Stored data entries:
——
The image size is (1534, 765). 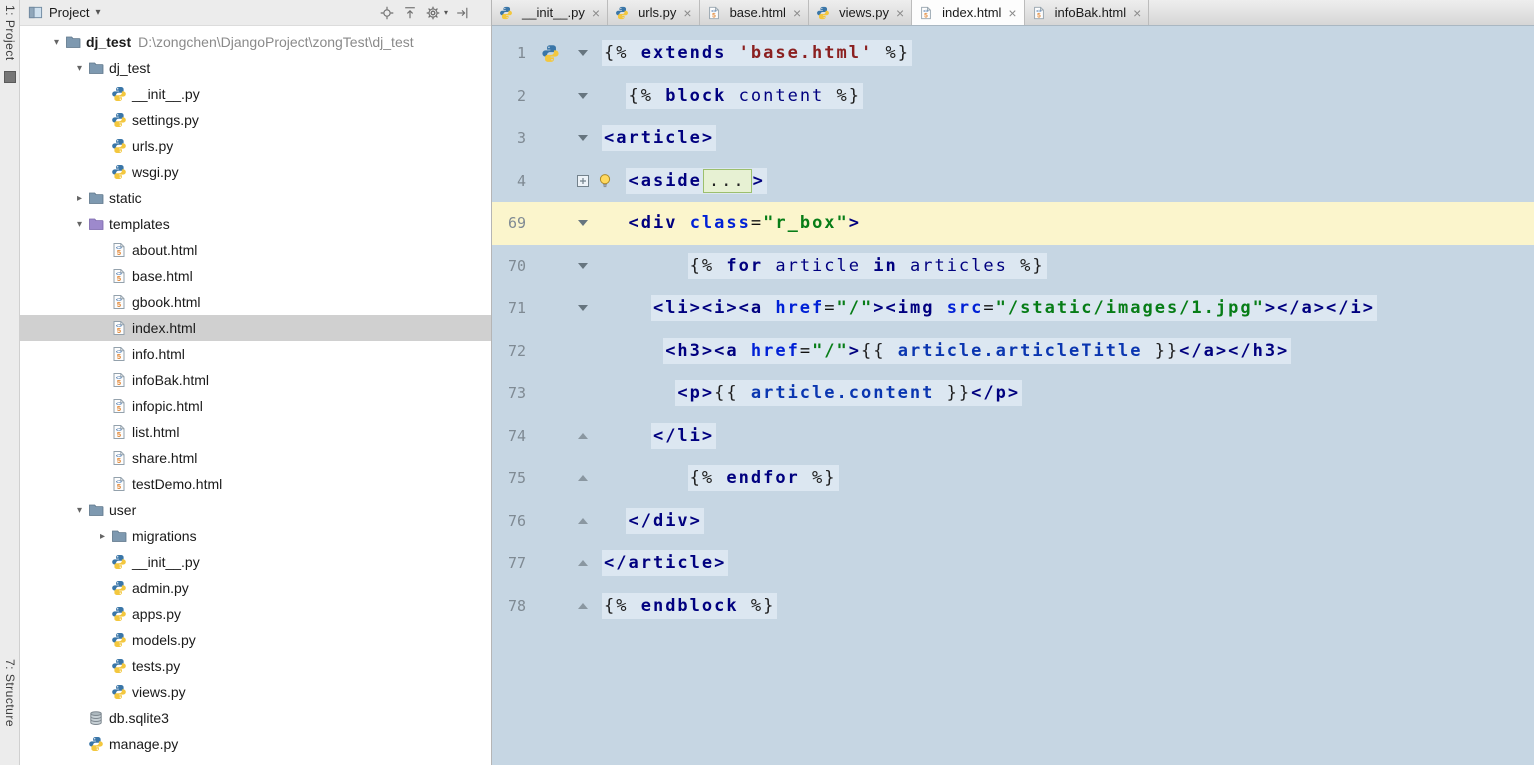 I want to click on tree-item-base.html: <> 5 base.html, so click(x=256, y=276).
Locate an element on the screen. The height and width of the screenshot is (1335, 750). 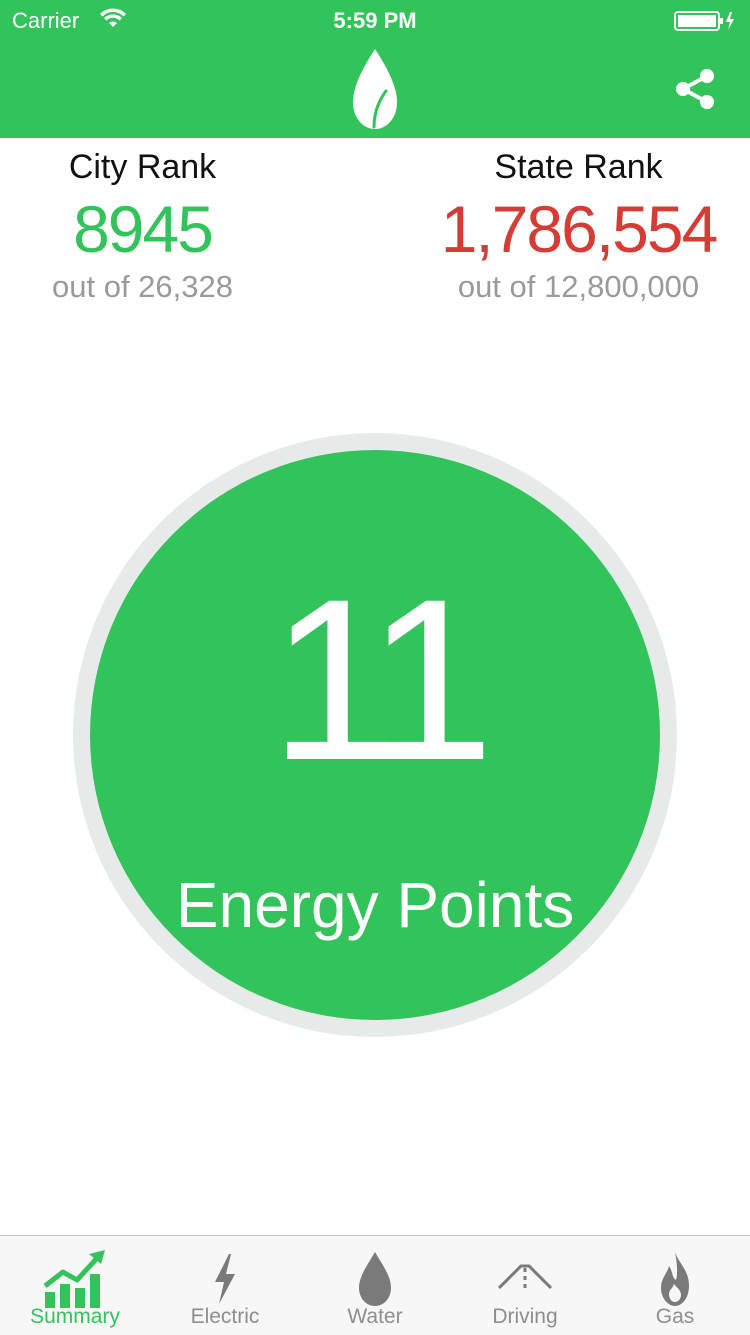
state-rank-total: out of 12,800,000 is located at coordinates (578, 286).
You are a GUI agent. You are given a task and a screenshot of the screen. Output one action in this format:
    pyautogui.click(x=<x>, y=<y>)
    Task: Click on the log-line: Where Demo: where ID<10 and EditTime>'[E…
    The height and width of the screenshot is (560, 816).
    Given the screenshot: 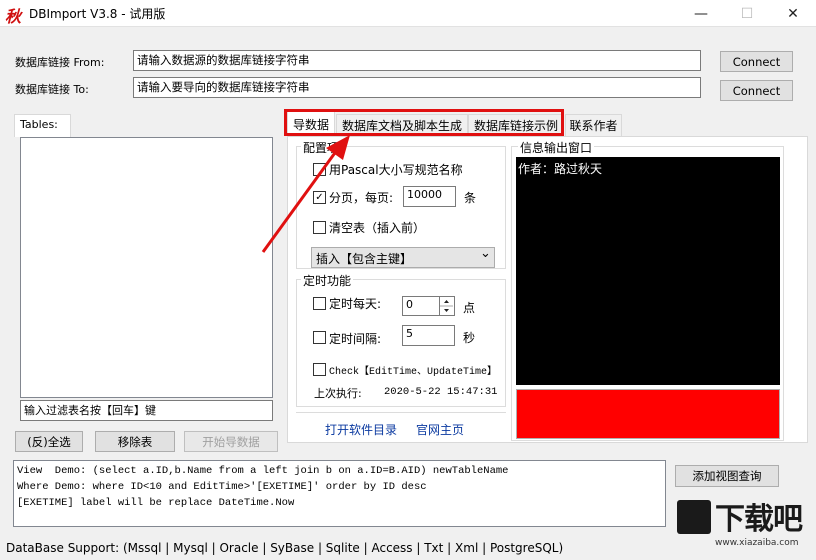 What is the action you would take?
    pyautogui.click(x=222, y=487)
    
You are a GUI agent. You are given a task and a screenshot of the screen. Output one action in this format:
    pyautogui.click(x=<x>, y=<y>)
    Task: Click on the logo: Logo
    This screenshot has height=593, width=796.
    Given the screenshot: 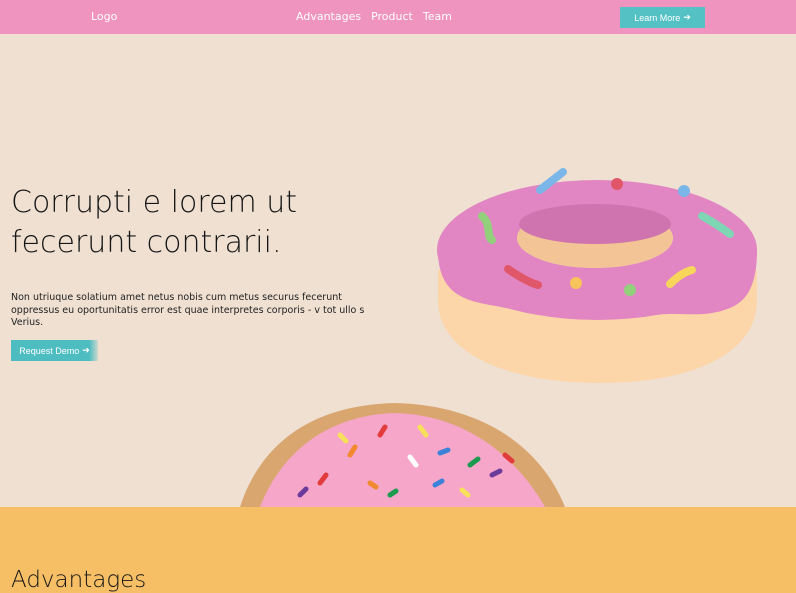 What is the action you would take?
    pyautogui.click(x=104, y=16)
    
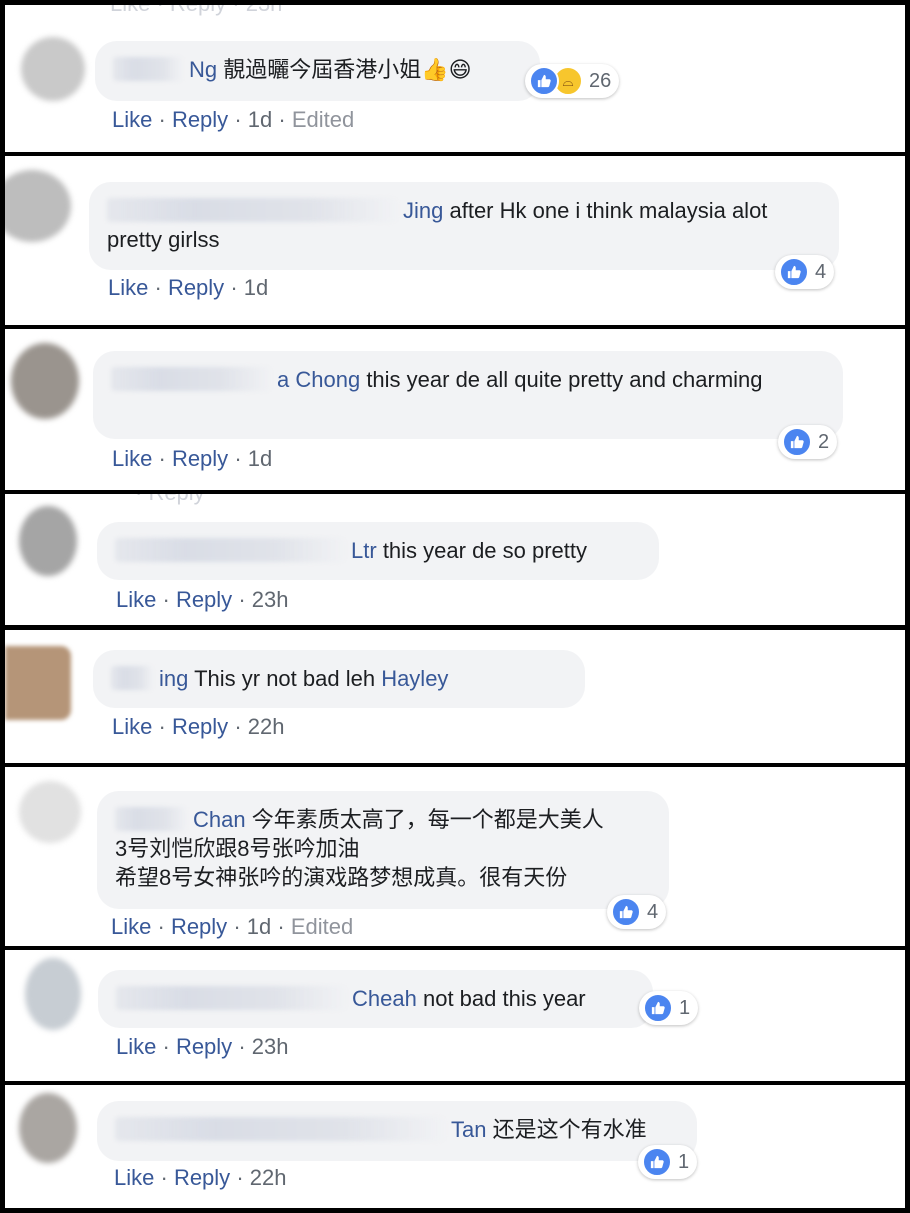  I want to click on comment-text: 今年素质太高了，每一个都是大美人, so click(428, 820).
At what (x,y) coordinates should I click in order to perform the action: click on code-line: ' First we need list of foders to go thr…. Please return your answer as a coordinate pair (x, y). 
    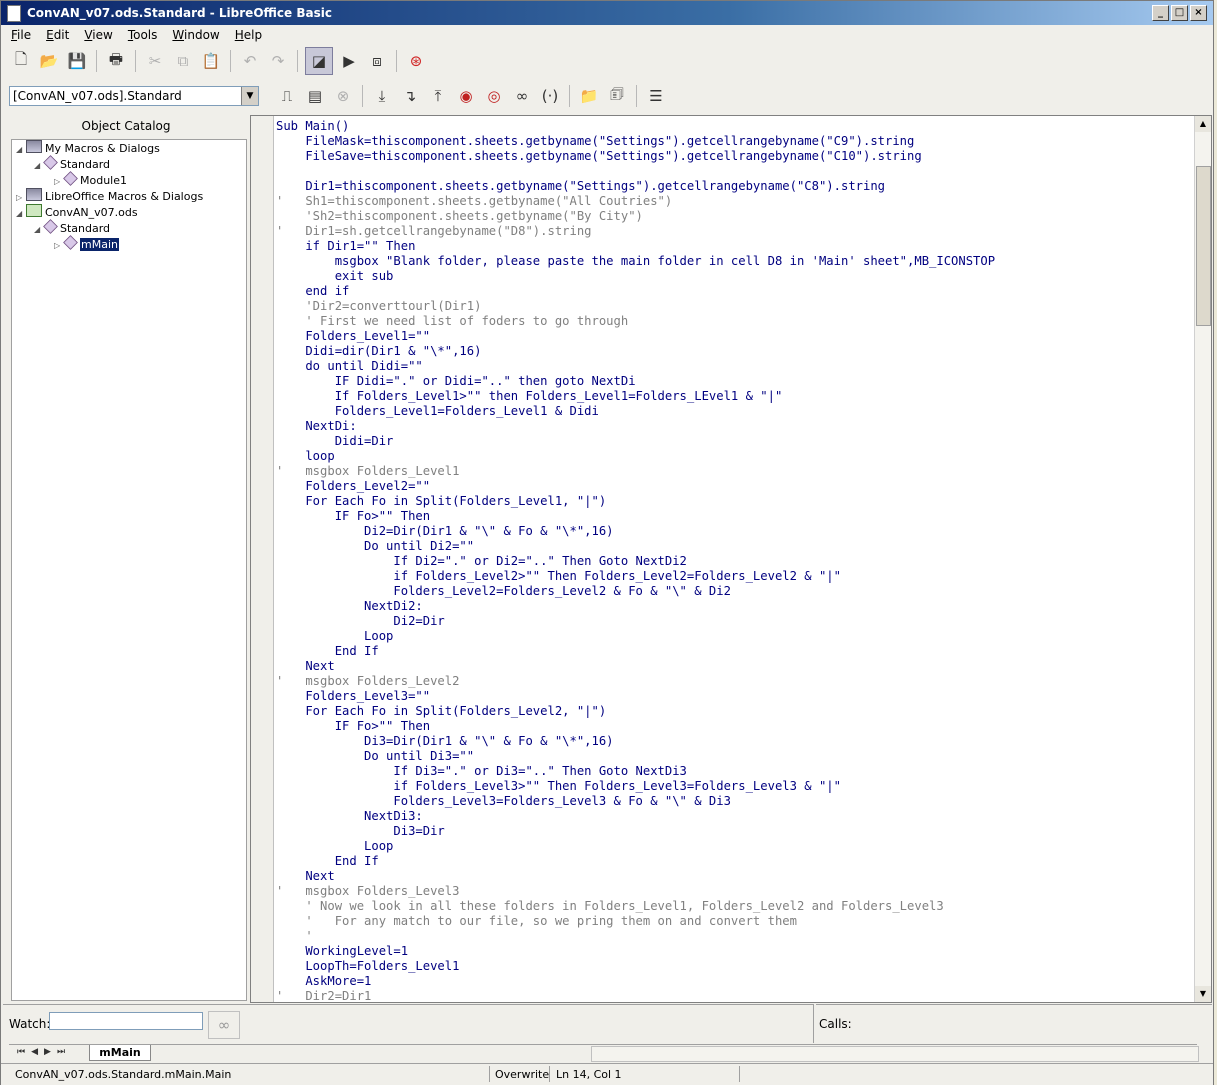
——
Task prompt:
Which lines in the records above contain the string "pyautogui"? Pick out each one and copy it.

Exercise output:
    pyautogui.click(x=<x>, y=<y>)
    pyautogui.click(x=222, y=487)
    pyautogui.click(x=<x>, y=<y>)
    pyautogui.click(x=104, y=16)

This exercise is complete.